Your assignment: For each line of the data that includes the word "agent", copy the line.
START Materials provided
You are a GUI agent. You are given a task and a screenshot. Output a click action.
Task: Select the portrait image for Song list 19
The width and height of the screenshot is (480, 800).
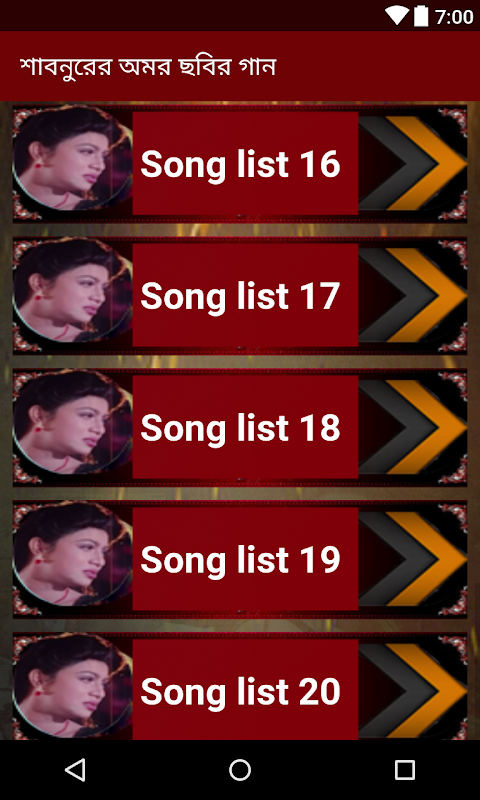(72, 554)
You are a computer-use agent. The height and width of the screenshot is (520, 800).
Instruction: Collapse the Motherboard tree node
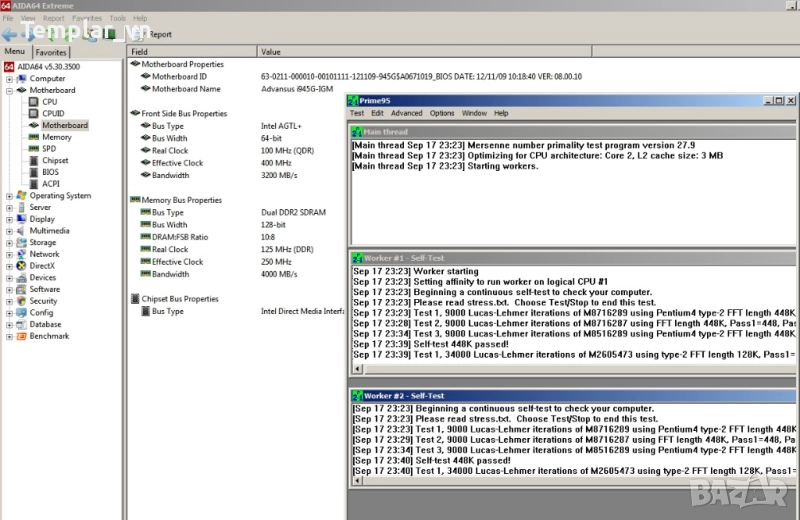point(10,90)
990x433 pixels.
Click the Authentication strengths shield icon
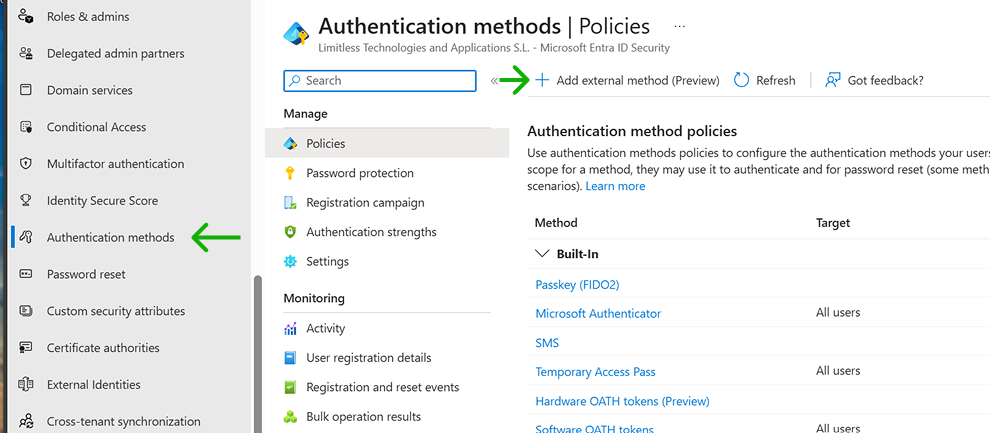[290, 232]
END Materials provided
START Materials provided
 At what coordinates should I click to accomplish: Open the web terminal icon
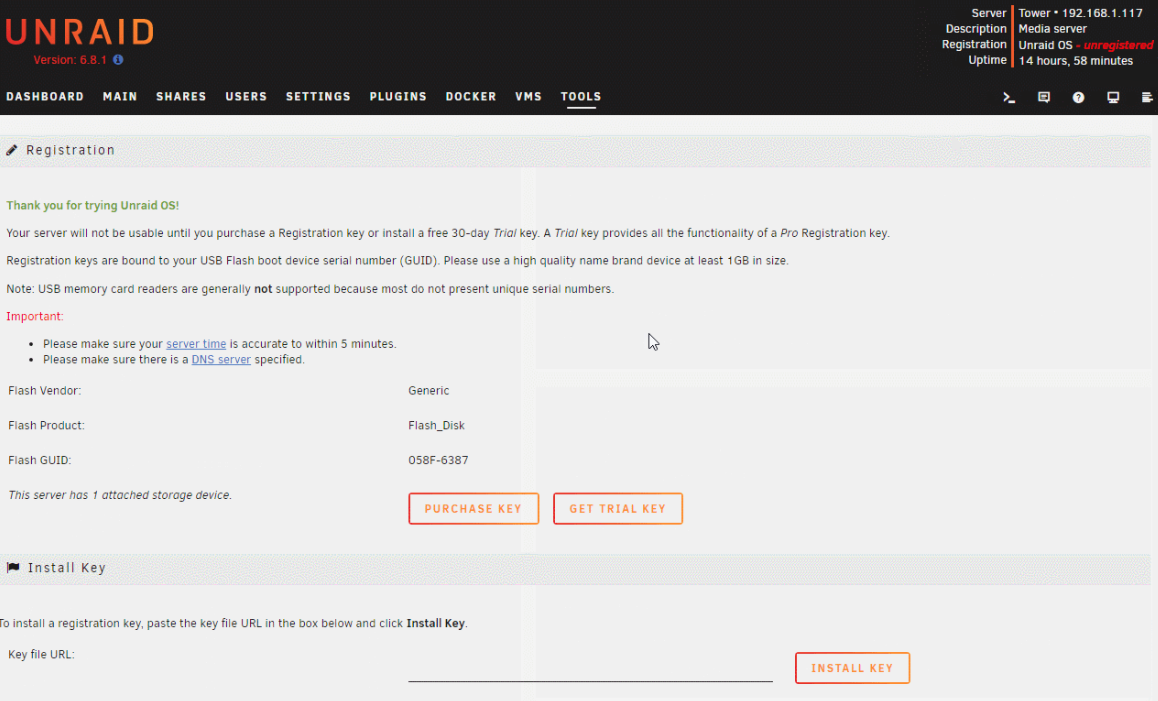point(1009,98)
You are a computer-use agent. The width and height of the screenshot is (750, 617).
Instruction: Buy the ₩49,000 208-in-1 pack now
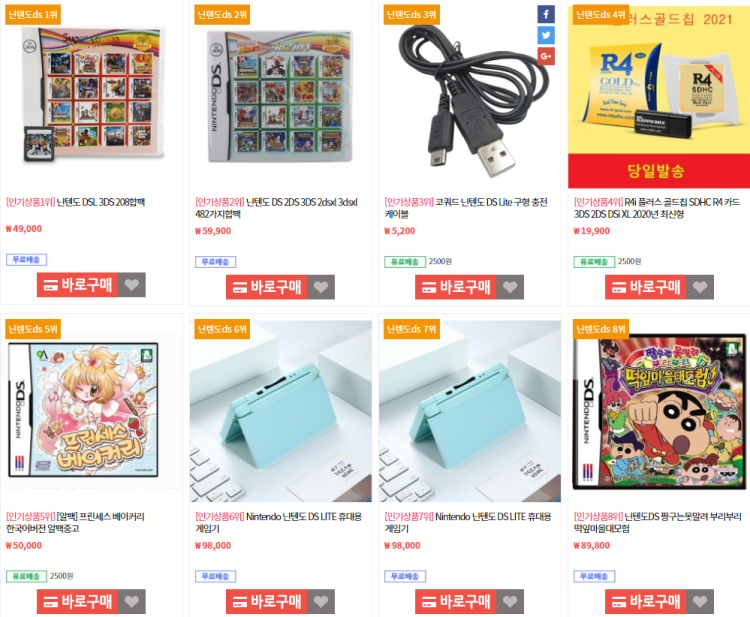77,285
END Materials provided
Result below:
You are a GUI agent. You are given a task and a screenshot. Output a click action.
You are a computer-use agent. The height and width of the screenshot is (520, 800).
You are a computer-use agent. The width and height of the screenshot is (750, 617).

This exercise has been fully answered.